=== Texto fornecido ===

Saturday, April 21, 2012

Habemus Papam

Habemus Papam - O Filme
Filme controverso esse Habemus Papam, provavelmente encaixável naquela categoria de "ame ou odeie". O diretor Nanni Moretti conseguiu construir um modelo que nasce de uma ideia cheia de promessas e termina num quadro de estupefação. Enquanto os créditos rolam, ao final do filme, o espectador é levado a se perguntar: "o que foi isso que acabei de ver?". O filme é bom? Ou ruim? Qual o significado de sua cena de fechamento?

A divergência de opiniões é irremediável, tanto porque cada um é um, mas também pelo que já se dizia ali no primeiro parágrafo, quanto à categoria particular a que pertence Habemus Papam. Façamos aqui uma breve análise filosófica, destacando alguns pontos controversos -- mas interessantes --, e oferecendo uma visão particular sobre o significado da cena última.

Moretti segue o padrão já estabelecido em outros filmes seus, em que tanto dirige como também interpreta. Geralmente, seus papeis são de ator principal, mas em Habemus Papam, esse papel fica relegado ao de coadjuvante -- de simbologia controvertida, vá lá, mas, ainda assim, de segundo plano, já que quem toma a dianteira é, mesmo, o novo Papa.

=== Dados extraídos ===

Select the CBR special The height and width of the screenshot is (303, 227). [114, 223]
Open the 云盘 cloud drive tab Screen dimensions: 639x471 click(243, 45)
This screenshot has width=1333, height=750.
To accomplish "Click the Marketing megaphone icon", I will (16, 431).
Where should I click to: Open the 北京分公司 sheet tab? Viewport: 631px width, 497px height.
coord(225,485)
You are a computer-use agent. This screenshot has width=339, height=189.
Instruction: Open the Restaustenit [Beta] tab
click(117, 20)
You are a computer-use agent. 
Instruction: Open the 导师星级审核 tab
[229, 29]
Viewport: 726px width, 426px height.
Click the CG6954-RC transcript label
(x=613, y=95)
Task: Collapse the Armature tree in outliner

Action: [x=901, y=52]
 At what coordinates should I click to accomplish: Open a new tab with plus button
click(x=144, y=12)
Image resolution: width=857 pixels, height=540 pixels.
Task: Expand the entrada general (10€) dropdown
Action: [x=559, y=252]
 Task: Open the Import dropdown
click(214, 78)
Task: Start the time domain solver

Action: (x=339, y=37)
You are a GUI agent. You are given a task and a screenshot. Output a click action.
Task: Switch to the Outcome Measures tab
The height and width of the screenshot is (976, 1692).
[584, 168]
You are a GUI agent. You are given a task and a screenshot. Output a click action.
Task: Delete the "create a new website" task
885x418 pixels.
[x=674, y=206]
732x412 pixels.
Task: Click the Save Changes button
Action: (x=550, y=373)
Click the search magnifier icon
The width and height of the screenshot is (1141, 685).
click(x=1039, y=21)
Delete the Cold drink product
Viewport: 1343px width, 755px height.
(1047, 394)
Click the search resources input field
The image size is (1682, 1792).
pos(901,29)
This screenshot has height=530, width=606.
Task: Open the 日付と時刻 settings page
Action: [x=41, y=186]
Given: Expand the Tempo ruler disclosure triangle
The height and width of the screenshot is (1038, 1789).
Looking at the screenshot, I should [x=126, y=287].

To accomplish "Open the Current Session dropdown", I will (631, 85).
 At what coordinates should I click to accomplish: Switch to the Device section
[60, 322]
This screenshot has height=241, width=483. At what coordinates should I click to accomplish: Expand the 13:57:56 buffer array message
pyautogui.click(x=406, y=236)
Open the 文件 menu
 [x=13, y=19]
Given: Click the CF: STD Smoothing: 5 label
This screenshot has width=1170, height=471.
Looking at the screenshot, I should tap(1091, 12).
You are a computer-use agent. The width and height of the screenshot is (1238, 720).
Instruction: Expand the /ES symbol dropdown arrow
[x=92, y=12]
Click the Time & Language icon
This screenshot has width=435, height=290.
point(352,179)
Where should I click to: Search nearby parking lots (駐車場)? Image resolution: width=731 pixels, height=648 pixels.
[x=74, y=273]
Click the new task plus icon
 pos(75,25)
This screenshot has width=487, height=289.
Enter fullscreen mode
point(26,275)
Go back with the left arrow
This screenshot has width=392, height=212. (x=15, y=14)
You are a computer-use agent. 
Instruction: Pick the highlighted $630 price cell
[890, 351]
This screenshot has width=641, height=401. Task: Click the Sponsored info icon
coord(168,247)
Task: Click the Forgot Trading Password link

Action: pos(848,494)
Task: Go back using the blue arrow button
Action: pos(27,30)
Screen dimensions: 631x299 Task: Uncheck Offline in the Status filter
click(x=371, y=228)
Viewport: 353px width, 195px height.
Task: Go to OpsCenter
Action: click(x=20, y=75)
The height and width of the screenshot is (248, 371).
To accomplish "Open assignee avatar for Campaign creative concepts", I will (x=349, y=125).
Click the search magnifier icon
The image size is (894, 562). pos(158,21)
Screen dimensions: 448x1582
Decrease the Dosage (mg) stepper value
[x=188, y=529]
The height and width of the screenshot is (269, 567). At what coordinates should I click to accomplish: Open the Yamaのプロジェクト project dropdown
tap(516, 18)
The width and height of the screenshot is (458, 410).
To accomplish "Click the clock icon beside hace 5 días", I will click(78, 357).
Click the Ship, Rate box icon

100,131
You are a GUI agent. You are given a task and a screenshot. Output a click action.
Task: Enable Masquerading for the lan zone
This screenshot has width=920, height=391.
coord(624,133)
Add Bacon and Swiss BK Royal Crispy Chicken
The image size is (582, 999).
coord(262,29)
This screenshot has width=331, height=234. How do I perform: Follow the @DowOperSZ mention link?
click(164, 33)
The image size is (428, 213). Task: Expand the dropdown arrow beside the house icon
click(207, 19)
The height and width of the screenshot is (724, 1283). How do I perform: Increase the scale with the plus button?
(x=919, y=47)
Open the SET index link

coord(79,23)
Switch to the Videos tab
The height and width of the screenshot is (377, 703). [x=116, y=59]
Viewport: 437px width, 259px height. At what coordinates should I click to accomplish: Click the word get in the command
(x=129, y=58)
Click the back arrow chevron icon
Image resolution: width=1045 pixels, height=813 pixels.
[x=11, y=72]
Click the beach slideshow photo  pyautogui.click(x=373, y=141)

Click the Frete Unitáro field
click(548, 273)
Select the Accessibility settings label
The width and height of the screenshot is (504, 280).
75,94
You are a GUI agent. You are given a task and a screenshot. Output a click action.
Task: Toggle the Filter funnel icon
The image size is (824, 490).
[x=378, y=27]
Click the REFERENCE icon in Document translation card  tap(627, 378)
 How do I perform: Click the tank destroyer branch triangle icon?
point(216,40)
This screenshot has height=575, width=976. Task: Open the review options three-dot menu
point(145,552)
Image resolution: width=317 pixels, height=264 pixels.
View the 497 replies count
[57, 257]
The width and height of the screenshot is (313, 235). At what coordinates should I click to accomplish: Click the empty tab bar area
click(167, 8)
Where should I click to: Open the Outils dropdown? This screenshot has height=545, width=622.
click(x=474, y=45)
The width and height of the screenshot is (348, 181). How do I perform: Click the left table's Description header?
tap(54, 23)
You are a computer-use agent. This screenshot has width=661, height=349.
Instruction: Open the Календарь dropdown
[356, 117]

===

Tarefas propostas
1 - Reproduza fielmente o trecho do texto sobre o filme Habemus Papam, tudo o que vai de "Moretti segue o" até "o novo Papa.".
2 - De acordo com o texto sobre o filme Habemus Papam, quem dirigiu o filme?
3 - Escreva a continuação do texto sobre o filme Habemus Papam, começando logo após a última frase apresentada.

Respostas do exercício
1 -
Moretti segue o padrão já estabelecido em outros filmes seus, em que tanto dirige como também interpreta. Geralmente, seus papeis são de ator principal, mas em Habemus Papam, esse papel fica relegado ao de coadjuvante -- de simbologia controvertida, vá lá, mas, ainda assim, de segundo plano, já que quem toma a dianteira é, mesmo, o novo Papa.

2 - O filme foi dirigido por Nanni Moretti.

3 -
O filme tem traços marcantes. Seu início vem recheado de enxertos com filmografia de momentos reais da morte do papa João Paulo II, entrecortado com a visão de Moretti sobre o conclave papal que se segue. Tratam-se de momentos de grandes sacadas, tanto pela força de determinadas cenas quanto pela sutileza do humor árido empregado. Durante o conclave, por exemplo, o diretor oferece um apuradíssimo lance de comédia ao mostrar os cardinais tratando a votação do novo papa como se fosse um jogo de bingo. Certo cardinal chega a tentar "pescar" o que o colega está escrevendo. Ao mesmo tempo, entretanto, é importante notar que, no desenrolar dessa superfície bem-humorada, algo de muito sério vem se desenvolvendo nas profundezas desse universo do Vaticano. Qual seja: nos recônditos de cada cardeal, pesa o fardo abafadiço do manto papal. Simplesmente ninguém o quer, conscientes do efeito esmagador que o pontificado teria sobre suas vidas.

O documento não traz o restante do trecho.